_Action item A_
Duplicate the passage of the article on technological nature from "Real nature beats" up to and including "with living animals?".
_Action item B_
In the article on technological nature, which press published Peter Kahn's book?

--- Extracted text Enclosed Below ---

Real nature beats technological stand-ins for human well-being
May 17, 2011 in Psychology & Psychiatry
This image shows a study participant with plasma screen displaying a real-time nature view. Credit: Peter Kahn, University of Washington.
As our environment degrades and technology improves, can technological versions of nature become suitable replacements?
Will people be satisfied by views offered by wall-mounted plasma screens instead of real windows? Will activities like telegardening be as rewarding? Will relationships with robotic pets be as close as those with living animals?
In a new book, a University of Washington psychologist argues that to flourish, humans need exposure to the natural world.
"We're losing not just nature but our interaction with it," said Peter Kahn, a UW associate professor of psychology. Kahn describes his studies of human interactions with technological substitutes for nature in a recently published book, "Technological Nature: Adaptation and the Future of Human Life," published by MIT Press.
Kahn warns in the introduction that he is not a Luddite. "I love technology. But I am also keenly aware that there are costs that accompany almost every technological innovation."
In "Technological Nature," he describes his studies showing how substitutes for nature affect our physical and psychological well-being. He generally finds that while technological nature is better than no nature, it is not as good as the real outdoors and exposure to living beings.

--- End of Enclosed Extracted text ---
--- Supplied data Enclosed Below ---

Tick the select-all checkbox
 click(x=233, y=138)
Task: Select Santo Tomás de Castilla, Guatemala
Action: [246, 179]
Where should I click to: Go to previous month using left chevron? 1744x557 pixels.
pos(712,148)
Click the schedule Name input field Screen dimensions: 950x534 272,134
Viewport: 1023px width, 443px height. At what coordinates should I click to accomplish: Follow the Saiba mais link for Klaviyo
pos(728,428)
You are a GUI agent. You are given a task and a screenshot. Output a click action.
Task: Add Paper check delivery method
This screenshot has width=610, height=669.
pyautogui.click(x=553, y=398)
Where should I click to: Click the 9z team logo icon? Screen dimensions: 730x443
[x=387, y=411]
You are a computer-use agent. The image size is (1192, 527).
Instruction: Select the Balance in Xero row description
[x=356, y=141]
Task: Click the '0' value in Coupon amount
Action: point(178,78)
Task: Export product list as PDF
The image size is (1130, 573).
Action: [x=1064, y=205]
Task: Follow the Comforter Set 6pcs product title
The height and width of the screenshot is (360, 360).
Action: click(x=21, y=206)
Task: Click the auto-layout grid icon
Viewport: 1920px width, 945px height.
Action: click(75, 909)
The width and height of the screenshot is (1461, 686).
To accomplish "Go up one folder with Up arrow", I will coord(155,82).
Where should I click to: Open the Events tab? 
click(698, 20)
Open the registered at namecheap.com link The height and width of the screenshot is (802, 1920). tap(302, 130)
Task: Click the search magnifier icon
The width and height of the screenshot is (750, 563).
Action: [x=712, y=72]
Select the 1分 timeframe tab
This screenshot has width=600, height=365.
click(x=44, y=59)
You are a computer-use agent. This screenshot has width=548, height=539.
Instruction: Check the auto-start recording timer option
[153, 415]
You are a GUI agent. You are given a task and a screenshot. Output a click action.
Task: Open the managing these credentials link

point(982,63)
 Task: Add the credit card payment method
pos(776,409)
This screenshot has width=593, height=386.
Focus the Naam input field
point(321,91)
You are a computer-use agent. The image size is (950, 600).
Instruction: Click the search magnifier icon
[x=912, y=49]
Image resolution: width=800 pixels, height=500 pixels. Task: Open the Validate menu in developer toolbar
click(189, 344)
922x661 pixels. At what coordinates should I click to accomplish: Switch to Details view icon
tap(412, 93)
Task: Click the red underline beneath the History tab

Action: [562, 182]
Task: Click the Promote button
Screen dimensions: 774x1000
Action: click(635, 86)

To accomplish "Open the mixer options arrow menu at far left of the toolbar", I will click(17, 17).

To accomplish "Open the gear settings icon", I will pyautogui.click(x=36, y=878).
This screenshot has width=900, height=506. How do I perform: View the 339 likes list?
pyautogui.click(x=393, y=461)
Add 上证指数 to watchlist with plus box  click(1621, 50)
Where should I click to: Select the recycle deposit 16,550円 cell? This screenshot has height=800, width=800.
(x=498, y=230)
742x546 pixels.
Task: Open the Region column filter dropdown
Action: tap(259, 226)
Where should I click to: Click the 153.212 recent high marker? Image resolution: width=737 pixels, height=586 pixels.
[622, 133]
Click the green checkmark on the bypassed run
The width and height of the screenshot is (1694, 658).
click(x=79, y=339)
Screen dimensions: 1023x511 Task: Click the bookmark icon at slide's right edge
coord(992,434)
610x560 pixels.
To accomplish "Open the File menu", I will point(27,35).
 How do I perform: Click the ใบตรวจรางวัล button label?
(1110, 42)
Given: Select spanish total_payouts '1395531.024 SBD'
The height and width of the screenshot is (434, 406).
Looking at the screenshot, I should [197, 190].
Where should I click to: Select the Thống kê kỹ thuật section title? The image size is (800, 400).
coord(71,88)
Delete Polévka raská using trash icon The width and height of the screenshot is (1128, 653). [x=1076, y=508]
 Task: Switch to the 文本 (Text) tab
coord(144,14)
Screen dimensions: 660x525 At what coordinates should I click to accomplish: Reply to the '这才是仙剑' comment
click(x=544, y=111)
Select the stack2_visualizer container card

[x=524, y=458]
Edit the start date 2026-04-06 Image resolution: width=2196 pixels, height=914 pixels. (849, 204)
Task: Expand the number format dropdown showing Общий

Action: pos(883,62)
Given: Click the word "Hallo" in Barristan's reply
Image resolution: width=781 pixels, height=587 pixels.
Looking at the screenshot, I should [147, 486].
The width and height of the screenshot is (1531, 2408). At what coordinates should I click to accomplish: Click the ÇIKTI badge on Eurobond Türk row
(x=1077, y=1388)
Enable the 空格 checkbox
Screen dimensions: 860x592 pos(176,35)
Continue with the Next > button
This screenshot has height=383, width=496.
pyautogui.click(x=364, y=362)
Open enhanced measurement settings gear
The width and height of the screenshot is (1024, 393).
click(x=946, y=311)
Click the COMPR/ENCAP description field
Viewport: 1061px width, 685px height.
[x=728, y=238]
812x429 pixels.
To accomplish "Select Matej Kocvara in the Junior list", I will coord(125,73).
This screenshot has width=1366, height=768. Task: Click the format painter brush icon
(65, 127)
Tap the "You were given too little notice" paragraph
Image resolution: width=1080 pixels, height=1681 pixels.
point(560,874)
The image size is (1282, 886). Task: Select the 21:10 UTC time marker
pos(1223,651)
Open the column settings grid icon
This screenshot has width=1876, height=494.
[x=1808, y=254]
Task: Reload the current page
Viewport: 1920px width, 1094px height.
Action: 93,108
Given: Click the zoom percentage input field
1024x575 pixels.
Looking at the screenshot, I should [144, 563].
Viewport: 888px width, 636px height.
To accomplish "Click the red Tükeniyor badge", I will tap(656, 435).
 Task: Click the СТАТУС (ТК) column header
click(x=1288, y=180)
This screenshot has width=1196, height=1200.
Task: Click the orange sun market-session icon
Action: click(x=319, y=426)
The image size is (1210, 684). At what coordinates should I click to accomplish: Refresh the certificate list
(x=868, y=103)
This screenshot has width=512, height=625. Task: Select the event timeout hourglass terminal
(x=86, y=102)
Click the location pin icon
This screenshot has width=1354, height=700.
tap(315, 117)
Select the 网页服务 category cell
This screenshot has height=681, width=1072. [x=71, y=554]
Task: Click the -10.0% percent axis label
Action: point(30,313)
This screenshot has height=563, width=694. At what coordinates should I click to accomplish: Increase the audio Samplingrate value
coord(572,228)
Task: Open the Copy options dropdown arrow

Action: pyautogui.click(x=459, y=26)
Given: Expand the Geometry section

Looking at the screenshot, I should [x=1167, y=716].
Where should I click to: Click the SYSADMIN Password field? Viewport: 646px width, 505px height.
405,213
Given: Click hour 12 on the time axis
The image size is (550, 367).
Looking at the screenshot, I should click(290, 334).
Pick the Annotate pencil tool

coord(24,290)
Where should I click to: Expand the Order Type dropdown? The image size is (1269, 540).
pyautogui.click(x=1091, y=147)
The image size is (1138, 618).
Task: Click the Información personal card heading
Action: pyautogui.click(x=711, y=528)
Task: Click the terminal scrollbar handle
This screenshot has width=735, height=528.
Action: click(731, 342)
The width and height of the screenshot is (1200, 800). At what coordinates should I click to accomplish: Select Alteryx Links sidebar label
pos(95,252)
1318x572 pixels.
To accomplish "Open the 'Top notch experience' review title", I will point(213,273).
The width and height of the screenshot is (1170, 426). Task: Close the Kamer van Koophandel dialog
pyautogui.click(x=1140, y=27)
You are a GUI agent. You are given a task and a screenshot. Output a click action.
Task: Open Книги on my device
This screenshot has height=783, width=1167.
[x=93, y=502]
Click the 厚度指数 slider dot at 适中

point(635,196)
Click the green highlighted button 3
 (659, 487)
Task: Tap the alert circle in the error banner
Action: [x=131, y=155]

--- End of Enclosed Supplied data ---

_Exercise response A_
Real nature beats technological stand-ins for human well-being
May 17, 2011 in Psychology & Psychiatry
This image shows a study participant with plasma screen displaying a real-time nature view. Credit: Peter Kahn, University of Washington.
As our environment degrades and technology improves, can technological versions of nature become suitable replacements?
Will people be satisfied by views offered by wall-mounted plasma screens instead of real windows? Will activities like telegardening be as rewarding? Will relationships with robotic pets be as close as those with living animals?

_Exercise response B_
MIT Press